Le constructeur allemand Porsche traverse une passe délicate sur ses deux plus importants marchés : la Chine et l’Amérique du Nord, qui représentaient ensemble plus de la moitié de ses ventes ces dernières années. Le dernier trimestre illustre cette tendance inquiétante : en Chine, les ventes de Porsche ont chuté de 42 %, atteignant leur niveau le plus bas depuis dix ans avec seulement 9 500 véhicules écoulés. En 2024, elles avaient déjà reculé de 28 %. En cause, un net ralentissement de la consommation locale, mais aussi la montée en puissance de concurrents chinois agressifs, à l’image de Xiaomi. Le géant de l’électronique a lancé la SU7, une berline électrique vendue 27 000 euros, soit plus de quatre fois moins cher que la Taycan de Porsche, avec déjà 180 000 unités vendues.

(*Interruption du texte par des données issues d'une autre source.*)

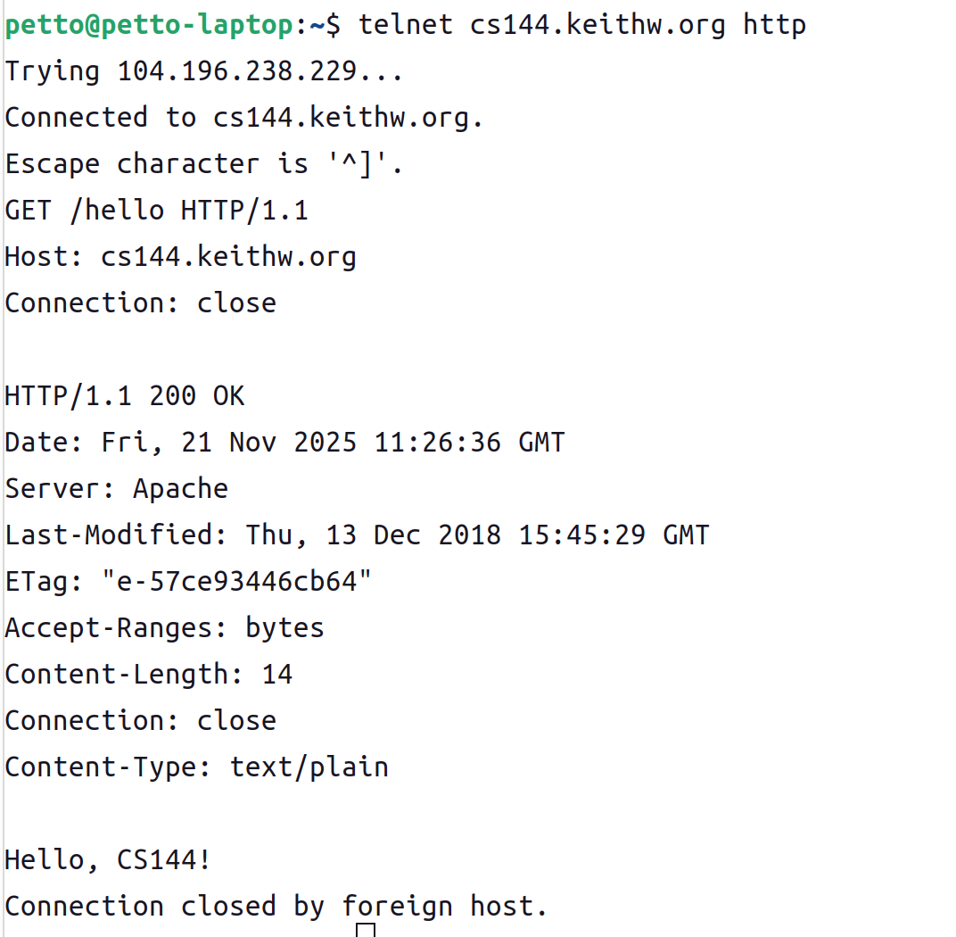Click the hollow terminal cursor box at the bottom

click(x=365, y=930)
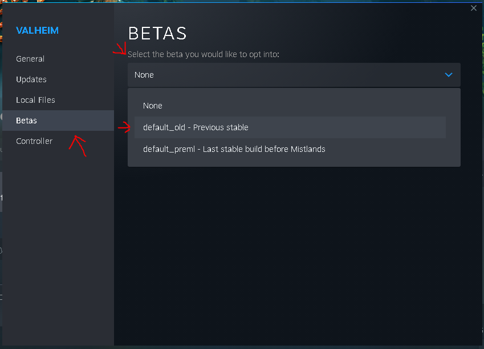Click the blue dropdown chevron icon
Screen dimensions: 484x349
(448, 74)
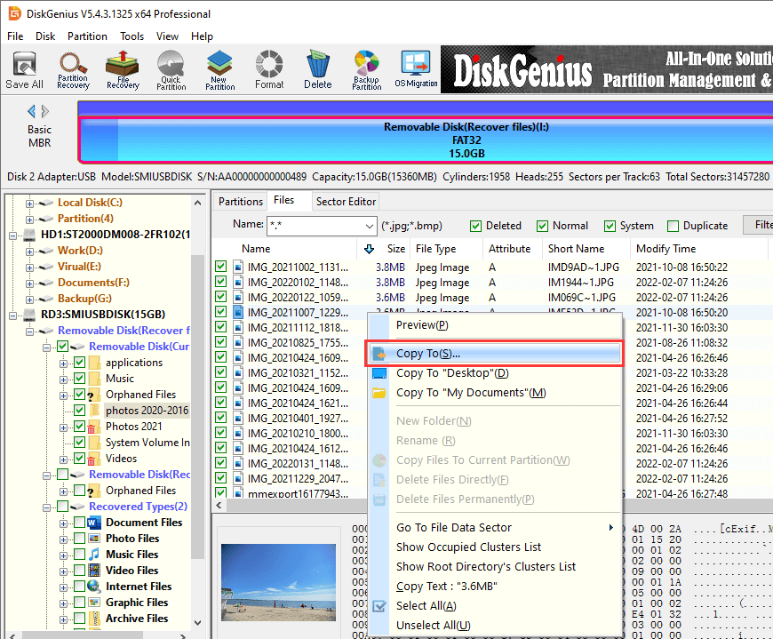Click the Modify Time column header
The image size is (773, 639).
tap(660, 249)
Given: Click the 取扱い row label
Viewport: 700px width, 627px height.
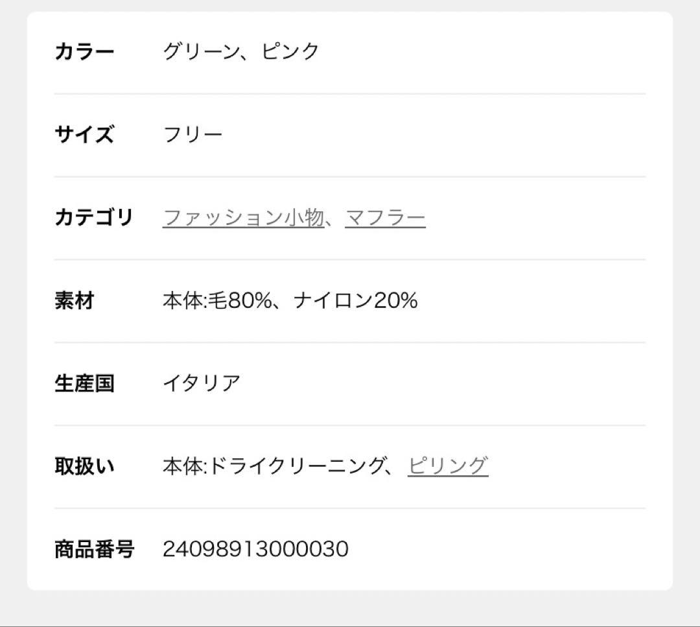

L’incertitude américaine fragilise davantage l’équilibre
La situation n’est pas plus rassurante aux États-Unis, où les perspectives économiques et politiques contribuent à l’incertitude pesant sur le marché automobile haut de gamme. L’action Porsche, cotée à 43 euros le 17 avril, a perdu près de deux tiers de sa valeur depuis son sommet de l’été 2023. Face à l’émergence de nouveaux acteurs à bas coût et à un contexte économique mondial tendu, le mythe Porsche semble désormais devoir redoubler d’efforts pour préserver sa place dans le paysage automobile international.